Two weeks ago he issued a pair executive orders. One declared that deputy US Marshalls would no longer be hired competitively. The US Marshall for a judical district if there is a vacancy can hire a kid from McDonalds who has a GED and has never been a law enforcement officer nor even held a gun.
By taking the deputy positions out of competitive employment the president eliminated the veteran's preference. One of the rewards for volunteering to serve your country is 5 points added to your score if you served during the Vietnam War, Desert Storm, Afghanistan or Iraq. You could also get 10 points for either a service-connected disability (which would likely preclude you from meeting the physical requirements to be a deputy marshal) or you earned a purple heart (which might not cause an issue).
The same day he issued an order removing all future hired administrative law judges from competitive hiring. (apply fill out lots of forms, pay your way to a scored interview, pay your way to a scored exam) and then the top 3 scores are up for a position.
The ALJ's are granted independence as long as they follow the law and stay out of trouble.
So today if a company appears before the Securities and Exchange Commission or the FCC or the FDA the ALJ that hears their case is competitively hired and will weigh the facts, the law and the regulations and issue a decision. The head of the FDA can't call up an ALJ say "Look Bayer shouldn't be fined for failing to disclose those side effects".
However the new hires won't be competitively hired, do not have to have any legal experience all other than passing the bar exam. A memo leaked from DOJ yesterday tells agency heads the agency will argue that failing to follow instructions is good cause to fire an ALJ. So the head of the FDA can call up the ALJ and tell them don't fine Bayer, don't fine Sinclair, don't fine Merrill-Lynch and then fire the ALJ for cause and the administration will back them up for the firing.
Anyone who thinks this is an improvement doesn't understand how it works.
If Wells Fargo defrauds little old ladies or GlaxoSmithKline ships a drug knowing it causes seizures in some people and doesn't disclose it, they can use their political clout to get the SEC or FDA to rule in their favor and then stand before a jury and say, "If what we did were bad, the SEC (or FDA) would have found we did wrong and fined us and ordered us to stop" even though they fixed the outcome in front of the SEC or FDA.

You’re telling me what the rules say.
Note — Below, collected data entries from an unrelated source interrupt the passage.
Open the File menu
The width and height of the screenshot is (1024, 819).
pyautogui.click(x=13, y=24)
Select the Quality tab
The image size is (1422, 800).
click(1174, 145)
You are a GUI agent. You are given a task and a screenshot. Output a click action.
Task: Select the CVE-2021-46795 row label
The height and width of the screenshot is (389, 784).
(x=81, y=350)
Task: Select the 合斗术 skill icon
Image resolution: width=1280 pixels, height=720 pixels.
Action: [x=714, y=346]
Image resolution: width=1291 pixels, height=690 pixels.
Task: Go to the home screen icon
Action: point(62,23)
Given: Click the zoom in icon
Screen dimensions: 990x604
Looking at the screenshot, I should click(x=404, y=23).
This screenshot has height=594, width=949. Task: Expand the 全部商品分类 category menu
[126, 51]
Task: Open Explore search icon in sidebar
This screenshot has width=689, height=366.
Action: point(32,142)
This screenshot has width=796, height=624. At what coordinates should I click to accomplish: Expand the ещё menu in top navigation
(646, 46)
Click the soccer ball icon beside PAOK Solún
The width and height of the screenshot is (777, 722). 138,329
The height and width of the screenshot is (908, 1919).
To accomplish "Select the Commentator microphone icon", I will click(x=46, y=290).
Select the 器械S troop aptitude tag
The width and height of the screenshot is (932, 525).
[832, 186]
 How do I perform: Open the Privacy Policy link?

I’m telling you how things work. An ALJ who rules against the agency with any consistency is going nowhere career-wise. You may be employed by such an agency—your post certainly suggests great familiarity with the written rules—and you may wish to serve as an apologist for them. I have worked in/for/around several, both state and federal, but I have no wish to be an apologist.

As I have said before, bureaucrats know four levels of classified information—the usual confidential, secret, and top secret, plus embarrassing to the agency. And there’s only one of those hills they will die to defend. Do I have a low opinion of career bureaucrats, particularly federal? Yep.

The point of the ALJ system is to have an adjudicator deal with an agency vs public conflict without going to court. I've appeared before environmental law, tax law, and disability ALJs.

The ALJ is job secure as long as they do their work and they determine cases in line with the regulations and statutes.

If they are not policy compliant they can be fired.

But the point of creating the system is to resolve those conflicts applying the law the way the US District Court would resolve them without flooding the world with a couple thousand more appointed for life judges, removable only by impeachment and to avoid every aggrieved citizen needing to hire a full blown legal team.

If the ALJ becomes a functionary rubber stamping the decisions of the agency that's a sham trial in a kangaroo court and you've sent hundreds of thousands of disputes to the District Courts.